I’d love to claim this headline quote as my own, but in fact it comes from the great Stephen King, who knows a thing or two about writing. If you haven’t got a copy of his On Writing, order it now! Every published writer I know has read it at least once.

The Mystery of Four is just out in paperback and is my 8th book. It was originally released back in January, and since then my YA debut Something Terrible Happened Last Night came out in May (and was shortlisted for Irish Teen/YA Novel of the Year.) In January 2024 Three Little Birds, my next adult thriller will hit the shops. At every event I do, I’m asked where my ideas come from – and for every book it’s with a collision of unrelated ideas.

For me, stories come from a series of lightbulb moments, which can be anything that sparks my imagination: paintings, articles I read, an overheard moment of conversation, or something I see on TV.  I saw someone describe them recently as ‘glimmers’ which is a wonderful way of putting it. These ‘glimmers’ come together to form a stew of bits of ideas and bits of characters that then blend to produce a story.

It’s the unique combination of ‘glimmers’ that, when combined with your own experience and voice, produce original ideas.  Christopher Booker suggests in his book that The Seven Basic Plots are at the heart of every story, but if you’re worried that your story might have been done before, remember that the ‘glimmers’ that you are bringing together are new, and this story has never been done before by you.

Often, as with Remember My Name or in fact, Little Bones, there’s a plot point that starts me thinking, but with The Mystery of Four, it was more a mixture of things that started with a TV documentary, ended with a significant cat who slipped into the shadows on the first page as I started writing.
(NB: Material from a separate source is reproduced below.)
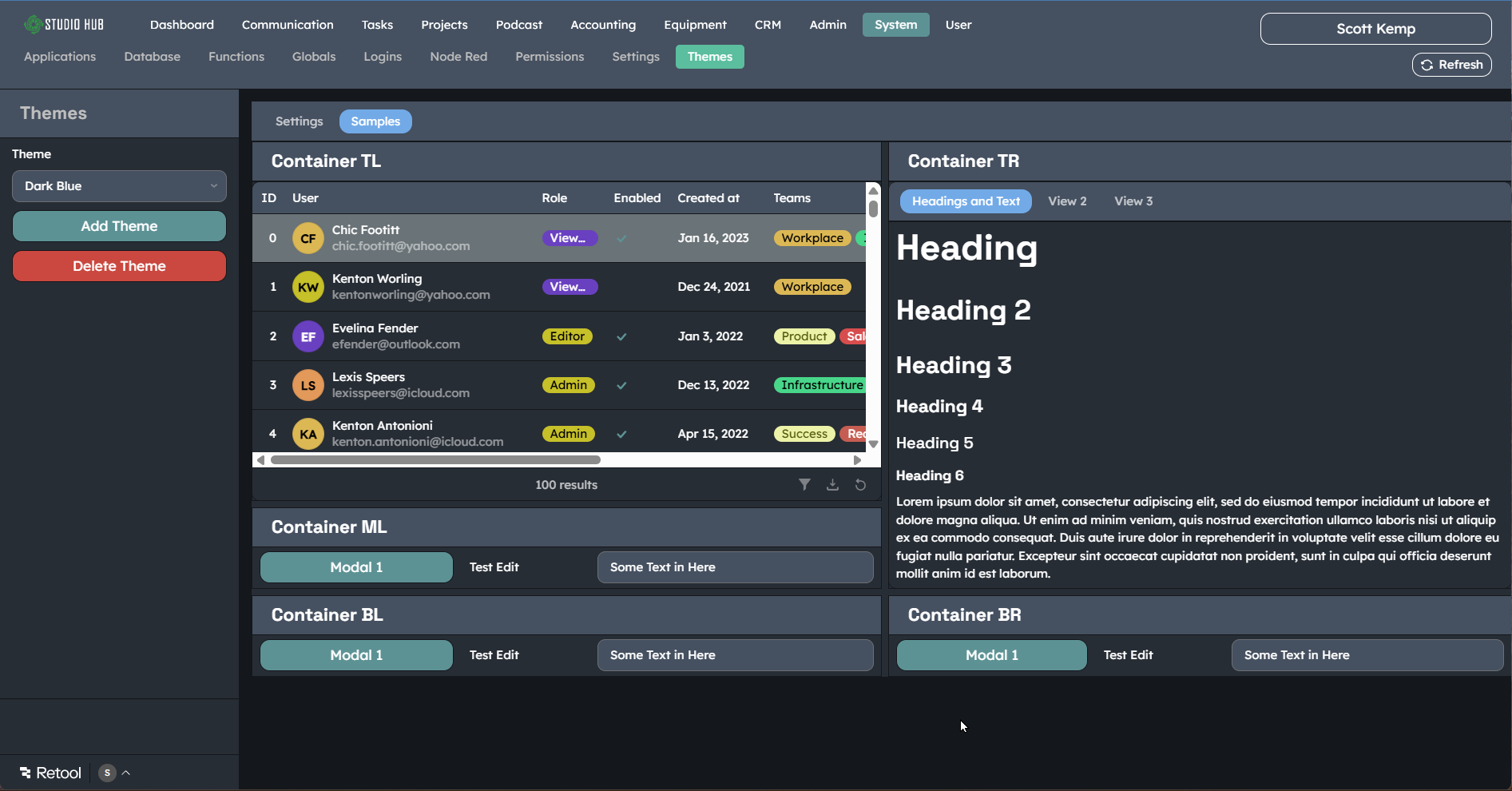Click the Retool logo

[x=50, y=773]
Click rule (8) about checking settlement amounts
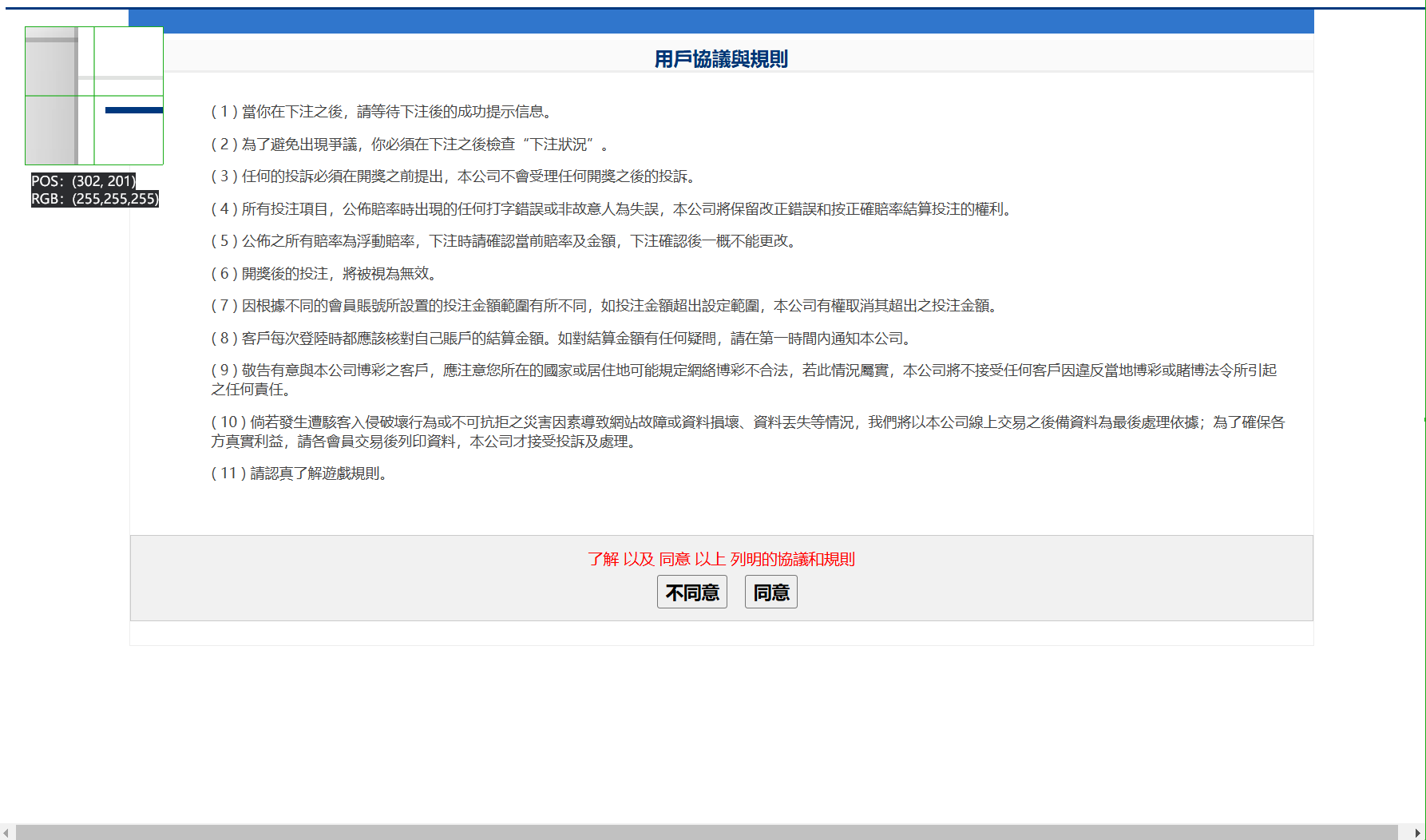Image resolution: width=1426 pixels, height=840 pixels. 562,339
Mystery of Four pbThe first ‘glimmer’ came when I was in London, and I came back to my hotel room to catch the end of a documentary made by Trevor MacDonald, who, with a group of crime experts, was tracking down the remains of Fred West’s victims. They strongly suspected that a body had been concealed on a farm, but the owners wouldn’t give permission for them to explore (they weren’t the police). I thought that was a very interesting moral dilemma – closure for the victims’ families is crucial, but the world’s media descending on you and the possible impact on the resale potential of the property are big considerations.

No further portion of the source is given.